No longer unattainable
Within this ambitious agenda which Teltumbde charts out for his book, the most valuable item, in my opinion, is his intention, expertly fulfilled, to explain the re-structuring of the traditional caste hierarchy, the varnavyavastha as outlined in Hindu scriptures, through its encounter with the institutions of capitalist modernity. Contemporary caste society, according to Teltumbde, has re-invented the relations between the varnas by pitchforking into prominence, at least in the countryside, the erstwhile Shudras or menial classes (the Backward Classes and Other Backward Classes of today) via developmental policies such as land reforms and the Green Revolution.

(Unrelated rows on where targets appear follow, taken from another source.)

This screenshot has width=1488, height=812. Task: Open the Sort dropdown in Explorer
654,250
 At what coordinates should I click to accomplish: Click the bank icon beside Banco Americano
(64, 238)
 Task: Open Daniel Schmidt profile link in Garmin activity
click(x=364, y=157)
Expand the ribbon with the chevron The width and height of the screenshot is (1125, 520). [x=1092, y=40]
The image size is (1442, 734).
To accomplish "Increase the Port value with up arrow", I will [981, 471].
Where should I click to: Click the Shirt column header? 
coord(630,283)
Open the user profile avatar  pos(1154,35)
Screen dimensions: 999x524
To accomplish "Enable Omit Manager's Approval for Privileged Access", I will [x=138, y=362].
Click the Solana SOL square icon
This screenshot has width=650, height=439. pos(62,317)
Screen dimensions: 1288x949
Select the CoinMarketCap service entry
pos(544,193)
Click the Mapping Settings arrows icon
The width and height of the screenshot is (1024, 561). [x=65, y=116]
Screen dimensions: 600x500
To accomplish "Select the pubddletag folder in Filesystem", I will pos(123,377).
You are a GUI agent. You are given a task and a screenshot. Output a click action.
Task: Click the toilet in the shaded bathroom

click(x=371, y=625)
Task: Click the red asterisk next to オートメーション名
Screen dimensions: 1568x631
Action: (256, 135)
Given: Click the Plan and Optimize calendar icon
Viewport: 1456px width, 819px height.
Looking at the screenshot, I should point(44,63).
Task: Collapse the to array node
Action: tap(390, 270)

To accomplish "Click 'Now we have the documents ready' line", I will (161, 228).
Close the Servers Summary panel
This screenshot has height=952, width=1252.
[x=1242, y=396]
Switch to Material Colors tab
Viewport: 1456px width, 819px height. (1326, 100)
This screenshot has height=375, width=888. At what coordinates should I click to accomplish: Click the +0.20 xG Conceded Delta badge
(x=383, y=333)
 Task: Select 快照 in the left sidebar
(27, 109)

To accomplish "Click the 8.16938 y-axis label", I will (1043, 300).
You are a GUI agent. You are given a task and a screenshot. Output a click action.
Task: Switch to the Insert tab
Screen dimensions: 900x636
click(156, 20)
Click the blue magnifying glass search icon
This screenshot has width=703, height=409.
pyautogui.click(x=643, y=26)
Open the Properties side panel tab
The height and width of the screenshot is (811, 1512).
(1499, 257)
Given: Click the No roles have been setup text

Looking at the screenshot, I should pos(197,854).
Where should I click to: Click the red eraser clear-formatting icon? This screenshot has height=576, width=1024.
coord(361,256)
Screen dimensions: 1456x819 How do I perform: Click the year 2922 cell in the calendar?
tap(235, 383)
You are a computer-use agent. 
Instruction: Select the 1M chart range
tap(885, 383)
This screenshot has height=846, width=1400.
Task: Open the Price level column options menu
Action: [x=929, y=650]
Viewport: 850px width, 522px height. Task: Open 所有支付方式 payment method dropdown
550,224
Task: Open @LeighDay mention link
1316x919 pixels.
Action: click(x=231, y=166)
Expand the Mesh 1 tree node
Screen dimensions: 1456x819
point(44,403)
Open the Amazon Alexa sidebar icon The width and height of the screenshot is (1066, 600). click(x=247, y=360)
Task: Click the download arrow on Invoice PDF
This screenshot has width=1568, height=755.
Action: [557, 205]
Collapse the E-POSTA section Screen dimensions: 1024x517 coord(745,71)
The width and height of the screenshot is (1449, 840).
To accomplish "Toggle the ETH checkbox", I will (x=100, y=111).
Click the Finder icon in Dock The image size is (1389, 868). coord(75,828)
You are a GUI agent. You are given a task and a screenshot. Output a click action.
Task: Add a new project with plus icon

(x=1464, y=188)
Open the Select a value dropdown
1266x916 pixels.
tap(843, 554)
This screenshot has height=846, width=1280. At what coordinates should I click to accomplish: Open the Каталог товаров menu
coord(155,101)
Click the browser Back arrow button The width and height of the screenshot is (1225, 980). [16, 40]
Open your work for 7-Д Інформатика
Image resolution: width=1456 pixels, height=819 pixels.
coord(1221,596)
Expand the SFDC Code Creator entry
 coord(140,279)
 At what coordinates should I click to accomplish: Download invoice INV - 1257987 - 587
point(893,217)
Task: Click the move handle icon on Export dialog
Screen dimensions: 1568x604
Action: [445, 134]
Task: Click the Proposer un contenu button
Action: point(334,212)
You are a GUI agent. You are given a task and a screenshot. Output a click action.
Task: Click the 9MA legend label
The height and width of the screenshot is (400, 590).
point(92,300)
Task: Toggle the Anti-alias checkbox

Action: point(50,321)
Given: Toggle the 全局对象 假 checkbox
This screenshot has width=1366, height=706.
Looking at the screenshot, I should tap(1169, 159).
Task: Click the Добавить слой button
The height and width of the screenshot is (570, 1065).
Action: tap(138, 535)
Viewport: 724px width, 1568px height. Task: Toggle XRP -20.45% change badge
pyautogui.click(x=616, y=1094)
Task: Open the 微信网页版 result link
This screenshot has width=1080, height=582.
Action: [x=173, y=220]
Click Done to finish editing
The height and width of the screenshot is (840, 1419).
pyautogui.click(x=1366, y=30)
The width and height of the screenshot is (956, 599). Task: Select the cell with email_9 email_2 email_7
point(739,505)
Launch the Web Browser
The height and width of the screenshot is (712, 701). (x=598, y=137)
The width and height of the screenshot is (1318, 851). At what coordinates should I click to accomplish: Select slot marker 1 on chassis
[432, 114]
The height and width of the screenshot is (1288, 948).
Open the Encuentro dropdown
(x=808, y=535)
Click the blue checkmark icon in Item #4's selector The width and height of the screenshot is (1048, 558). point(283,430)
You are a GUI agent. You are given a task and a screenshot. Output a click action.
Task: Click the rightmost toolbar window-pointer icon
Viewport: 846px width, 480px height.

It is the Shudras who now dominate the social terrain of rural India, while the so-called twice-born castes, once the ruling elite in the villages, have shifted to the more prosperous urban territories. Coupled with the flight to the cities on the part of the upper castes is a new-found assertiveness in the ‘untouchables’ of yesterday (presently Dalits) for whom the prospect of upward mobility in society no longer appears unattainable. The changed equations between castes has engendered fresh contradictions, manifest most of all in increased clashes between the Dalits and the Backward and Other Backward Classes, of which the Khairlanji conflict was only one terrible example. Thus, to quote Arundhati Roy from the blurb of the book under review, it’s “not a book about the last days of relic feudalism, but a book about what modernity means in India.”
The paradox of Indian modernity, the book suggests, is that it instigates Dalits to fight for social justice, even as more and more social injustices are heaped upon them everyday.
Tapan Basu is Reader, Department of English, Hindu College, New Delhi.